Na política, há quem argumente que prender um ex-presidente “aprofundaria a polarização” e “alimentaria o discurso de mártir”. Esse risco existe, mas não pode servir de blindagem para a impunidade.

O risco maior é outro: mostrar ao país que a tentativa de destruir a democracia pode sair barata, desde que o autor tenha capital eleitoral suficiente. Essa lógica é o exato oposto da República e corrói a confiança nas instituições.

A mensagem que o STF envia com esta decisão é outra: a lei vale para todos, começando por quem já esteve no centro do poder. Isso não elimina conflitos políticos, mas estabelece um limite claro: o Estado não se ajoelha diante da chantagem institucional.

Importa notar, também, o cuidado da decisão em separar firmeza institucional de humilhação pessoal. O ministro determina que a prisão seja cumprida sem algemas, sem espetáculo midiático e com garantia de atendimento médico adequado.

Não há cena de linchamento, nem pirotecnia. O que há é o exercício sóbrio da autoridade judicial, que protege a dignidade da pessoa humana ao mesmo tempo em que reafirma a força da Constituição.

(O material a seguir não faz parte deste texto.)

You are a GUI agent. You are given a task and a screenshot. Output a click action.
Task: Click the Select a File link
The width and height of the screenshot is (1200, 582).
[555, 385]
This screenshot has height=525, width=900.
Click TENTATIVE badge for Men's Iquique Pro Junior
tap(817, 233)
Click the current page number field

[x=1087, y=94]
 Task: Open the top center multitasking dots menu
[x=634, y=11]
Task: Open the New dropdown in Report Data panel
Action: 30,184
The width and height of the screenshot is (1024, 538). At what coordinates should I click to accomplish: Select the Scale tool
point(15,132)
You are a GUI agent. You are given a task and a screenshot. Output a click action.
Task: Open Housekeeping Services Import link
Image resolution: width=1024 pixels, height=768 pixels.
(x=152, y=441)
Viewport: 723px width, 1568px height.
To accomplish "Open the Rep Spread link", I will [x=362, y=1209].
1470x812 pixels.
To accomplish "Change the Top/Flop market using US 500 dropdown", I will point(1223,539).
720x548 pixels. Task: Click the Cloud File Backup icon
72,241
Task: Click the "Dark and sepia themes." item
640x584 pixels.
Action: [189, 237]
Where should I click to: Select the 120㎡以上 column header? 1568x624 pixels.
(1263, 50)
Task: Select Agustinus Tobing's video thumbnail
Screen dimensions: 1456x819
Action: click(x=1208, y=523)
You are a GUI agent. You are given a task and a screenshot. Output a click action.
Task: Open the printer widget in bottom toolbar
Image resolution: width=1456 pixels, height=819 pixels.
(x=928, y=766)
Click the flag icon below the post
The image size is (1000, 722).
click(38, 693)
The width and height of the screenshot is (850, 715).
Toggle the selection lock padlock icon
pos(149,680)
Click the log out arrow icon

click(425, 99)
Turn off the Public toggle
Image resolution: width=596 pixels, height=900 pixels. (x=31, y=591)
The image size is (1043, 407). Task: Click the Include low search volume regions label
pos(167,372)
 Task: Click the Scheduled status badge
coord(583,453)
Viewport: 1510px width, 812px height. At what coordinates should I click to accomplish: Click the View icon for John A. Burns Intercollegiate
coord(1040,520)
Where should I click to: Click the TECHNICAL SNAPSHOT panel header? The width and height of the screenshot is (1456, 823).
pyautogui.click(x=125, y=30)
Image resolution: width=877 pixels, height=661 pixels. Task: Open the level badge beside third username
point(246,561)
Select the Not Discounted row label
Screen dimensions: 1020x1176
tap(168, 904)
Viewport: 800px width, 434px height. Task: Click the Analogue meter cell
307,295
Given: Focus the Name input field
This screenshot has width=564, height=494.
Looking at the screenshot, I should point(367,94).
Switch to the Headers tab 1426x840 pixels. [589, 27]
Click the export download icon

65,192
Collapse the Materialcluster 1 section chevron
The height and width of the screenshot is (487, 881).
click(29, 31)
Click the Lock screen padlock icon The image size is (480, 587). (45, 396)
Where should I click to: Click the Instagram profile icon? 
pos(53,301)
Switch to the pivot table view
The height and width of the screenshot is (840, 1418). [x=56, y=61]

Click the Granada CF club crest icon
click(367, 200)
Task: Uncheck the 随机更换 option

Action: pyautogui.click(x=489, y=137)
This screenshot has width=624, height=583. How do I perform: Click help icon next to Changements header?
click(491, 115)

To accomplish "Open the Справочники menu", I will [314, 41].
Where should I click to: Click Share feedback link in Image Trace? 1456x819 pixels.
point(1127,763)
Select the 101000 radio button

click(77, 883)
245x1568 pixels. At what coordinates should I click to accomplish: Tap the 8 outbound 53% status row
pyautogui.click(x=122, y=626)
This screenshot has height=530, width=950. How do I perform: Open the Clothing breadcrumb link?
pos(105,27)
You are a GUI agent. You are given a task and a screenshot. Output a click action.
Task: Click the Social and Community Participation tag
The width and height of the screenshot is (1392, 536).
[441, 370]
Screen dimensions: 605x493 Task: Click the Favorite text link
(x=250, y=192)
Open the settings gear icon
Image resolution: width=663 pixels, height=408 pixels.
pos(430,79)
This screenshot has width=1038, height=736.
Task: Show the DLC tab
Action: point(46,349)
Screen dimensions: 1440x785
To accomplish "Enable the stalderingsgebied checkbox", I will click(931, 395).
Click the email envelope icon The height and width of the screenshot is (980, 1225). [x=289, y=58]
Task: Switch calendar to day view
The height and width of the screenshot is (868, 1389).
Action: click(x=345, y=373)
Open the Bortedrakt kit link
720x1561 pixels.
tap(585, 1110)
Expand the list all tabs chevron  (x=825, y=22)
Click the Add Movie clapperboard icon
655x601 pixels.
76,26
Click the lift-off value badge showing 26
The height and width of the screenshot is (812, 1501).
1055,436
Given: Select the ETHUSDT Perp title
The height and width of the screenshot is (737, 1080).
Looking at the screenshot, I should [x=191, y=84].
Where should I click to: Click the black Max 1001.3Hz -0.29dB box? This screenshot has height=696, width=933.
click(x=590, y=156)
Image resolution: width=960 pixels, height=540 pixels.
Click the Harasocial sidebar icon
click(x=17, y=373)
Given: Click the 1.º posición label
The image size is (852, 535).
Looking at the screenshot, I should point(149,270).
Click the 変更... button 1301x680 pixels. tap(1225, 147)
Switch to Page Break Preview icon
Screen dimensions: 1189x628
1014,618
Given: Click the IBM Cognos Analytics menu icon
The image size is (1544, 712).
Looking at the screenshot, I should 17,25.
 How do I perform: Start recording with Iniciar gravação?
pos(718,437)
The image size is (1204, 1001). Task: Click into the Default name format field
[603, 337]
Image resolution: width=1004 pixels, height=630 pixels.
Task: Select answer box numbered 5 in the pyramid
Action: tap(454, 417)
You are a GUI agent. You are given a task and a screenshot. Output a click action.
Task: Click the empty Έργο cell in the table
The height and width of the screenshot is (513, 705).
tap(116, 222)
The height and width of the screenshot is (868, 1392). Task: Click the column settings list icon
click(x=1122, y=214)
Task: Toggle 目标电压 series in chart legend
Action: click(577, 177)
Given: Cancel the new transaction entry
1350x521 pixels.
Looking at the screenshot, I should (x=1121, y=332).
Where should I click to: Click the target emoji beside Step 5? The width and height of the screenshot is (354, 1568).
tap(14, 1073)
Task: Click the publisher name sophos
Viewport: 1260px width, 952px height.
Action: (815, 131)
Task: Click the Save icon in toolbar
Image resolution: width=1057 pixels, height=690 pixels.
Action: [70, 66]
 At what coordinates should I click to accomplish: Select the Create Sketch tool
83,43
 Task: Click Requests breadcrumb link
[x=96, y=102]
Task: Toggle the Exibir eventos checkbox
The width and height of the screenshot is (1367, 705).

Outro ponto que merece ser ressaltado, em tom de celebração republicana, é a atuação articulada entre instituições. A prisão preventiva não foi um ato isolado de um ministro “sozinho no mundo”, como alguns querem sugerir.

Se aceitarmos que a prisão preventiva é legítima quando se trata de um jovem negro da periferia que rompe a tornozeleira e foge, mas a considerarmos “ditadura” quando o réu é um ex-presidente branco, rico e influente, estaremos assumindo uma justiça seletiva.

Houve manifestações técnicas da Polícia Federal, elementos concretos trazidos pela investigação, o crivo do Ministério Público e diálogo com decisões anteriores da Turma e do Plenário, mostrando continuidade e coerência. É a engrenagem institucional funcionando como deve ser em uma democracia madura.

No fundo, o debate sobre a prisão de Bolsonaro é um teste para a nossa compreensão de igualdade perante a lei. Se aceitarmos que a prisão preventiva é legítima quando se trata de um jovem negro da periferia que rompe a tornozeleira e foge, mas a considerarmos “ditadura” quando o réu é um ex-presidente branco, rico e influente, estaremos assumindo uma justiça seletiva.

A decisão do STF aponta na direção oposta: aplica ao ex-presidente os mesmos critérios que consolidou em tantos outros casos, com base em fatos, riscos e provas. É isso que dá à decisão sua força simbólica e pedagógica.

A democracia brasileira já tolerou, por tempo demais, a lógica de que golpistas, torturadores e conspiradores contra a ordem constitucional terminam protegidos por pactos de silêncio ou por acordos políticos. Desta vez, a escolha foi diferente.

Ao decretar a prisão preventiva de Jair Bolsonaro, o Supremo Tribunal Federal afirma algo simples e poderoso: quem tenta destruir o Estado Democrático de Direito responde por isso, com todas as garantias, mas também com todas as consequências.

Não se trata de comemorar a desgraça de uma pessoa, e sim de reconhecer um marco institucional. A Constituição de 1988 está sendo levada a sério, inclusive quando dói, inclusive quando alcança figuras que muitos julgavam intocáveis.

Em um país acostumado à impunidade dos poderosos, ver a lei ser aplicada de forma republicana é, sim, motivo de celebração cívica. É a democracia dizendo, com todas as letras, que não será derrubada sem lutar – e que a luta dela se faz com instituições, com processo, com provas e com decisões como esta.

*Paulo Lemos é advogado criminalista e especialista em Direito Público-administrativo e Eleitoral, pela Escola Fundação do Ministério Público de Mato Grosso e Universidade de Santa Cruz do Sul do Rio Grande do Sul.